Objective Pediatric patients with relapsed or refractory acute lymphoblastic leukemia have a poor prognosis. We here assess the response rates, adverse events and long-term follow-up of pediatric patients with relapsed/refractory acute lymphoblastic leukemia receiving blinatumomab. Methods Retrospective analysis of a single-center experience with blinatumomab in 38 patients over a period of ten years. Results The median age at onset of therapy was 10 years (1 to 21 years). Seventy-one percent of patients had undergone at least one hematopoietic stem cell transplantation prior to treatment with blinatumomab.
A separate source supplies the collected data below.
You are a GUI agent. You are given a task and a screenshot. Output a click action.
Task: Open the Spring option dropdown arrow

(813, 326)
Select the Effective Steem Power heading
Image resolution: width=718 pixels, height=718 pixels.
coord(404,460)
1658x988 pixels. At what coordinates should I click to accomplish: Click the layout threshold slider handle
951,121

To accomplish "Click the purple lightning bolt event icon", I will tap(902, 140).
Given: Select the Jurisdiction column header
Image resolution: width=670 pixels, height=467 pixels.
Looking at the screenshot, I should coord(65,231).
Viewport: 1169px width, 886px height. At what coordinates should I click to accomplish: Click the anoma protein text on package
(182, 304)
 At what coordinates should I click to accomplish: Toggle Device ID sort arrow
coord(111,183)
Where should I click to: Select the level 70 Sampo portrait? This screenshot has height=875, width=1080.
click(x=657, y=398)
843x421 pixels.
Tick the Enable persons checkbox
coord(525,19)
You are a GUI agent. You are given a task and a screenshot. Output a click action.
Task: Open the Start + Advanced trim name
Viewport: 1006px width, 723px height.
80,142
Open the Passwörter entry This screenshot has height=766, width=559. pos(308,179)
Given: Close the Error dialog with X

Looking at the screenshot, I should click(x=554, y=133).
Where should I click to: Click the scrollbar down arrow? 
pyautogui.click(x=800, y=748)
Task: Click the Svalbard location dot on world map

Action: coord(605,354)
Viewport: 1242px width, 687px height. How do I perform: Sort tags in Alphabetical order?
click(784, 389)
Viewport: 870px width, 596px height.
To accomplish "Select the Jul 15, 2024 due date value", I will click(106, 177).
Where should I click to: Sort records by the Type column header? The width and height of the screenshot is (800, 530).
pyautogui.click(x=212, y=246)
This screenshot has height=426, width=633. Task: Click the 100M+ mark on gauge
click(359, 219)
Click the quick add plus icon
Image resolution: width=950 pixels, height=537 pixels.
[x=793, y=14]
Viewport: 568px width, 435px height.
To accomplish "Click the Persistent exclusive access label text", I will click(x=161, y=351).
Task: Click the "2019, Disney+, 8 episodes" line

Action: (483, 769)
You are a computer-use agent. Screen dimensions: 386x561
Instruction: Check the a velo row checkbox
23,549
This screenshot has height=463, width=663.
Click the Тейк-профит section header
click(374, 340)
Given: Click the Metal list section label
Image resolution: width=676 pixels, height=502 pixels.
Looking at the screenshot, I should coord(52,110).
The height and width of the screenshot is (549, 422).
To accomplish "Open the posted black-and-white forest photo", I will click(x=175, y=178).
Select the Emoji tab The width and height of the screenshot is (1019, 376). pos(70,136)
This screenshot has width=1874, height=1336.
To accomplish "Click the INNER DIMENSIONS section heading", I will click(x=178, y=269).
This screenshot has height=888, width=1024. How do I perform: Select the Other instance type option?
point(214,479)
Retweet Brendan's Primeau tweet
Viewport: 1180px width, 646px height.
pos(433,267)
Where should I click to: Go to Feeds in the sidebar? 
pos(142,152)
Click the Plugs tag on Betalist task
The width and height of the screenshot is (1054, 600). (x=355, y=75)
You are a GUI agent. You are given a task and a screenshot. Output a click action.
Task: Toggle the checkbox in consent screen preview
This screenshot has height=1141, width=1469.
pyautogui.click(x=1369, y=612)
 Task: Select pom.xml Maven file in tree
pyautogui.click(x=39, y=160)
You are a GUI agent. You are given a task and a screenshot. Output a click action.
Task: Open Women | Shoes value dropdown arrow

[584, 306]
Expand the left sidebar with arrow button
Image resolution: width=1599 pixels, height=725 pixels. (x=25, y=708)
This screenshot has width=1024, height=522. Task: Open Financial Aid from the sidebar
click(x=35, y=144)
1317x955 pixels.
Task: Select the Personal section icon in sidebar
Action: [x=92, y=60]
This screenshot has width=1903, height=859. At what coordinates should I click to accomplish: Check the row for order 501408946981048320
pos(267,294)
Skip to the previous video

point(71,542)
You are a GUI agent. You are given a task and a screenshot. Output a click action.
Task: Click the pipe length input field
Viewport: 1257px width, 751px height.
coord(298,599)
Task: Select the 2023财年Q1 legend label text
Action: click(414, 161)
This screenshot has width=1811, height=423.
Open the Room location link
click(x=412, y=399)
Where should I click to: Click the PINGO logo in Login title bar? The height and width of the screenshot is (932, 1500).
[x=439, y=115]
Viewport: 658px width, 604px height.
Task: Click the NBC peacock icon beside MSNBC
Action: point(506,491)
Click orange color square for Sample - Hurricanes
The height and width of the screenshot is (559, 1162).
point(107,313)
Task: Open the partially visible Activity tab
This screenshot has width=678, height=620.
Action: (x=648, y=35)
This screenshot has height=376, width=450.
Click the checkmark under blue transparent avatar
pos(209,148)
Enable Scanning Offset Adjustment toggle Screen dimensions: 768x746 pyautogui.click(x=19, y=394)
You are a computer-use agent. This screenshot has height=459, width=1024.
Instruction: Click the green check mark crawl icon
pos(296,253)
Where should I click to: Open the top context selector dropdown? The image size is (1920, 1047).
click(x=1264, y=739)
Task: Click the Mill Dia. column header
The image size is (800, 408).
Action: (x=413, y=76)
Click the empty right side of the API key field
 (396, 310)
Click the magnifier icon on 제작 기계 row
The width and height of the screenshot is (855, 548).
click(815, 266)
We observed a response to blinatumomab in 13/38 patients (34%). The predominant side effect was febrile reactions, nearly half of the patients developed a cytokine release syndrome. Eight events of neurotoxicity were registered over the 78 cycles (15%). To date nine patients (24%) are alive and in complete molecular remission. All survivors underwent haploidentical hematopoietic stem cell transplantation after treatment with blinatumomab. Conclusions Despite heavy pretreatment of most of our patients severe adverse events were rare and response rates encouraging. Blinatumomab is a valuable bridging salvage therapy for relapsed or refractory patients to a second or even third hematopoietic stem cell transplantation.